Records for processing section start

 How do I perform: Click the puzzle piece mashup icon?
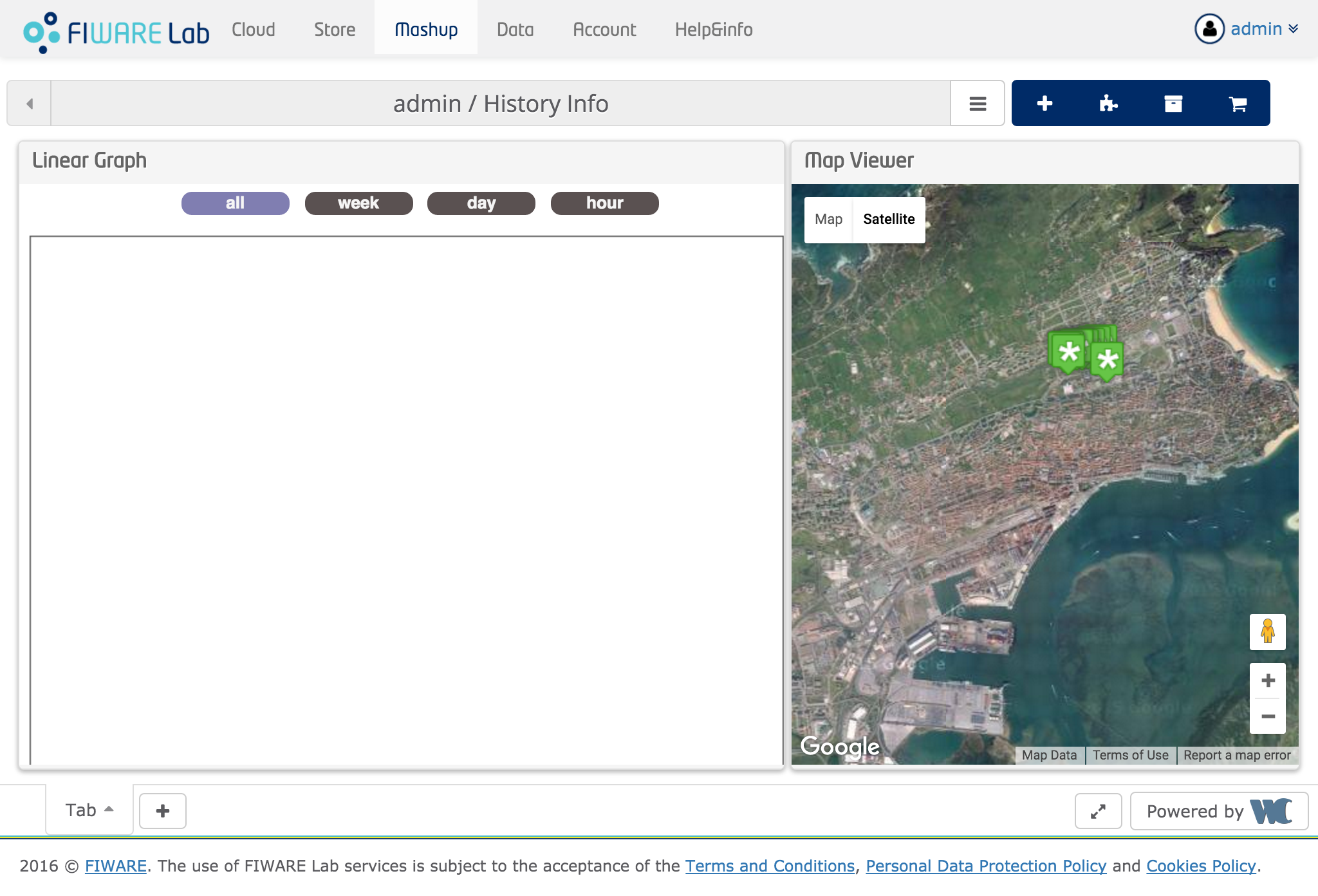coord(1108,102)
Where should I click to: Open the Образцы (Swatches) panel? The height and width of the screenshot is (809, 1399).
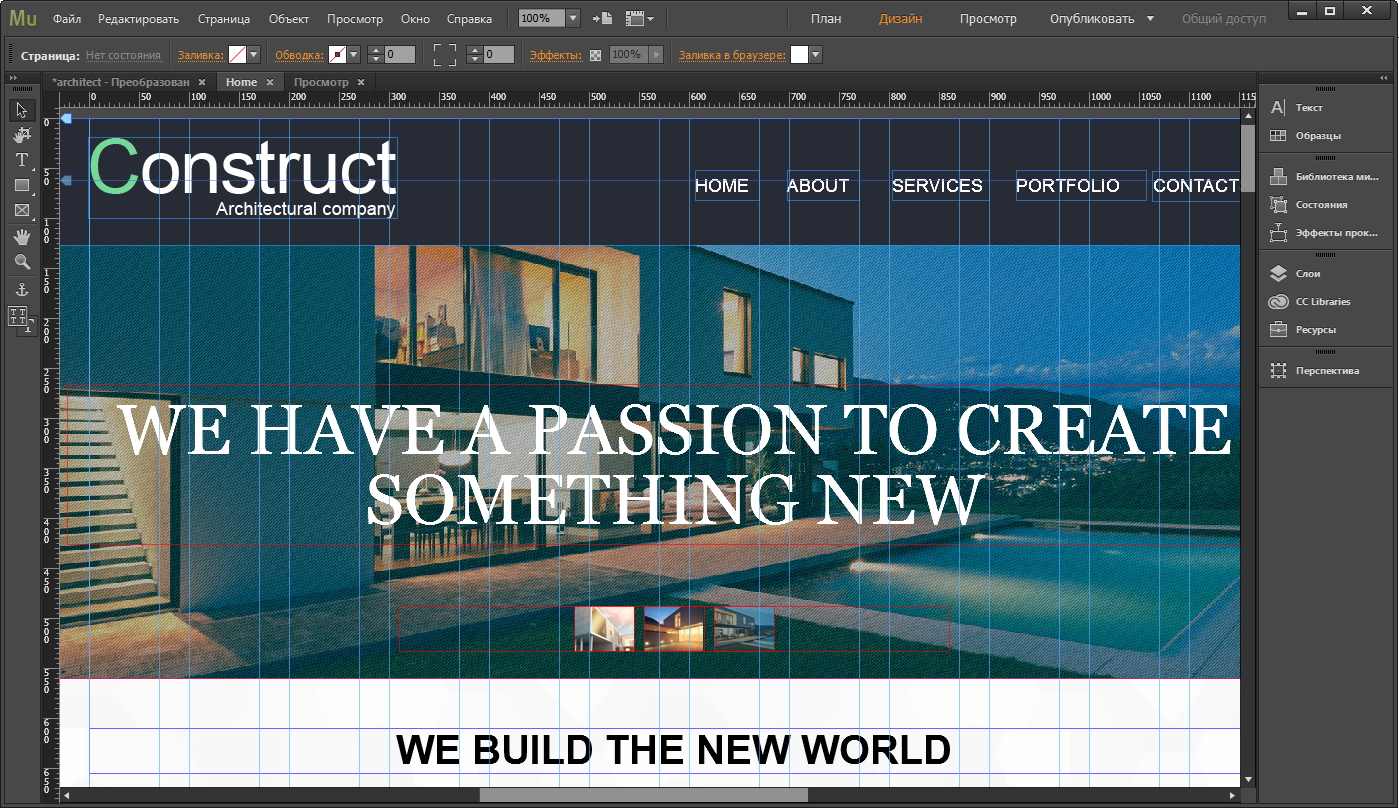(1317, 135)
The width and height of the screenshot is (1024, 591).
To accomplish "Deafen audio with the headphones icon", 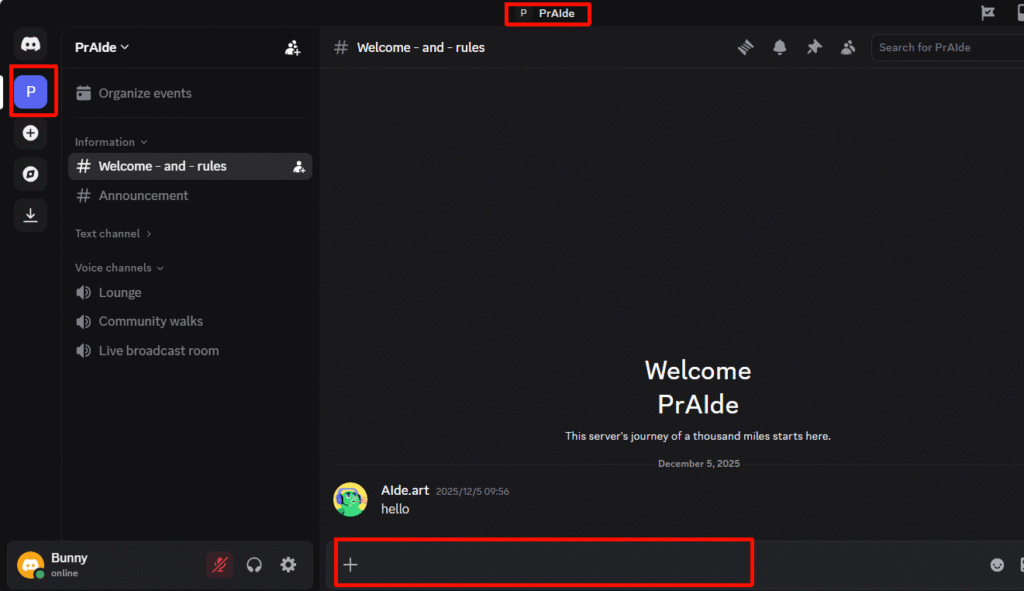I will 254,564.
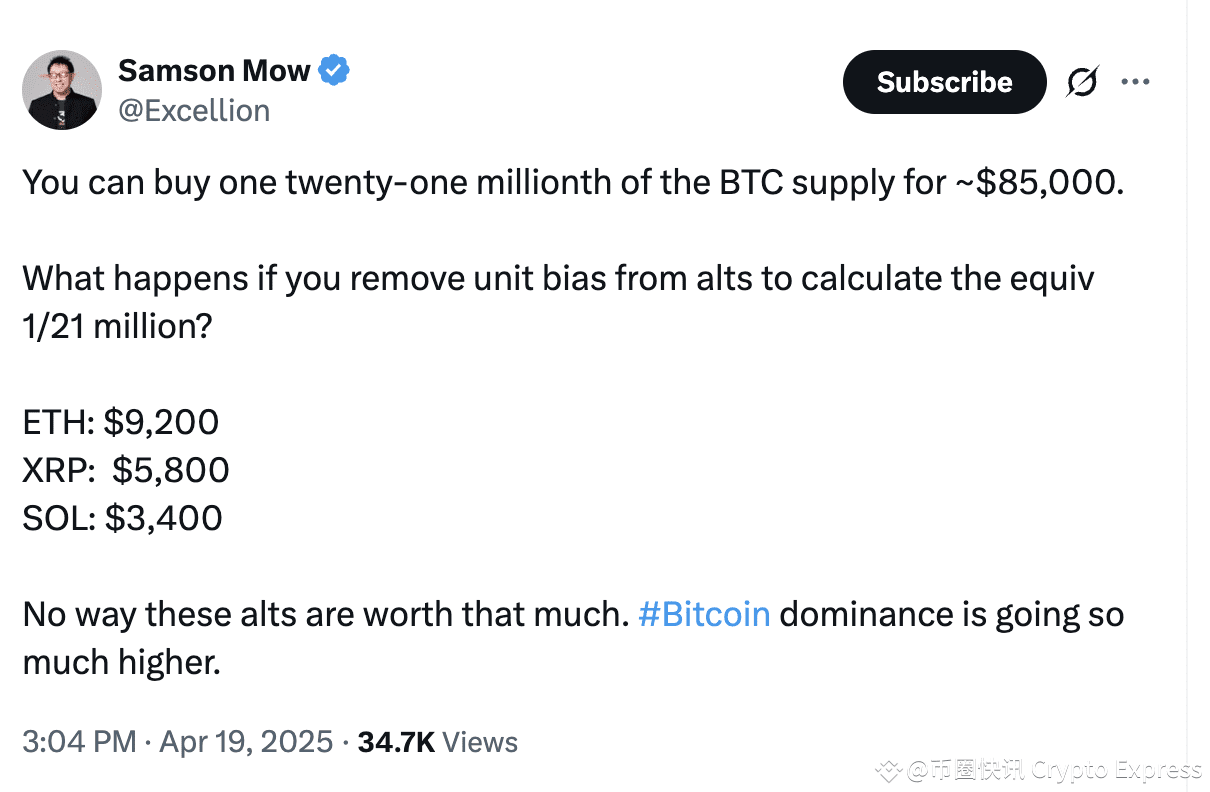Click the Grok actions icon
This screenshot has width=1210, height=792.
pyautogui.click(x=1083, y=82)
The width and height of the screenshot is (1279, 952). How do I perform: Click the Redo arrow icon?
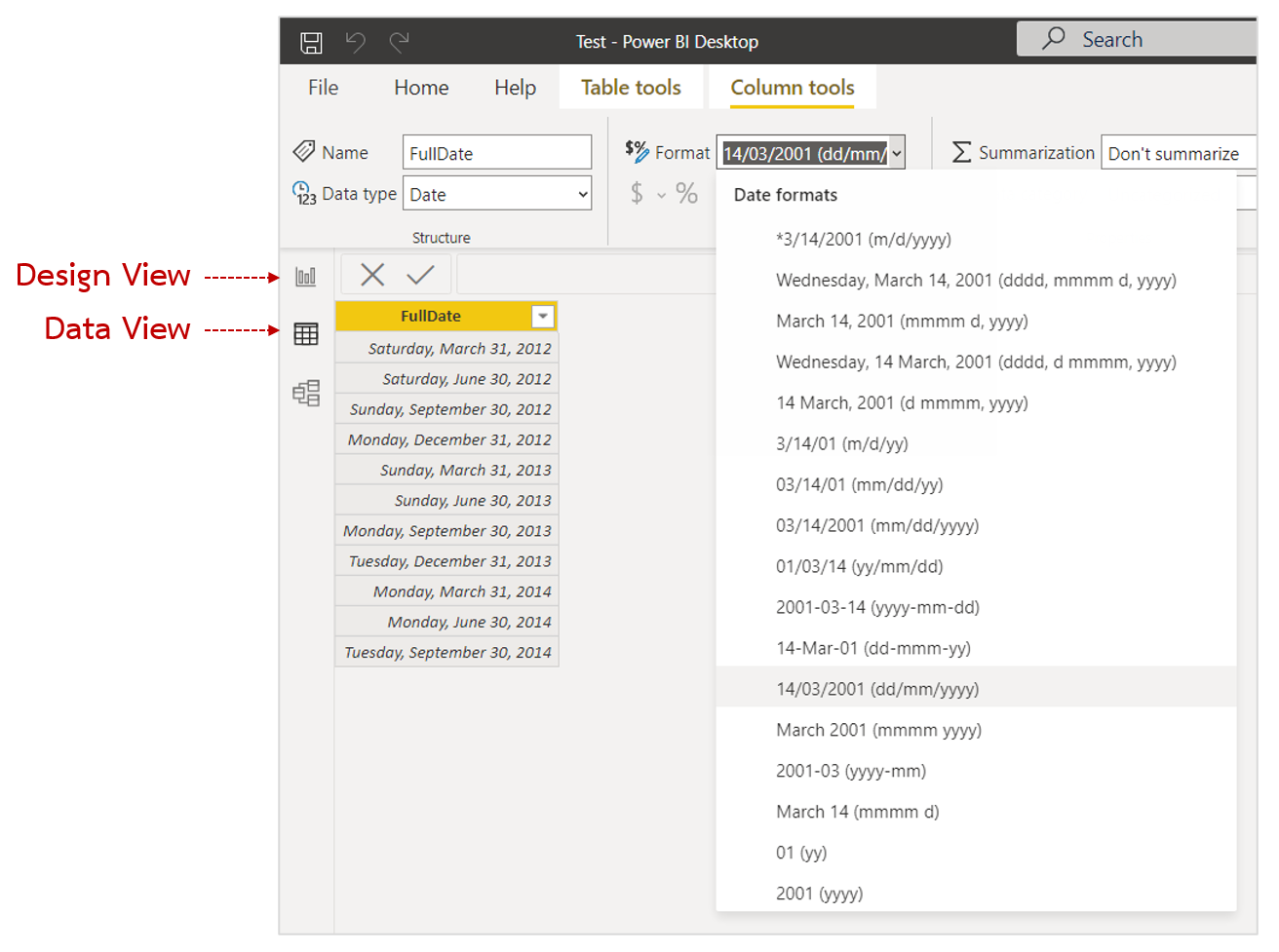399,41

Records for processing section end

§ Task details
Print exactly what appears from the first line of the listing above down to the line containing "The width and height of the screenshot is (1024, 591).", inclusive, and leave out all pictures.

§ Response box
 How do I perform: Click the puzzle piece mashup icon?
coord(1108,102)
Where should I click to: Open the Образцы (Swatches) panel? The height and width of the screenshot is (809, 1399).
(1317, 135)
The width and height of the screenshot is (1024, 591).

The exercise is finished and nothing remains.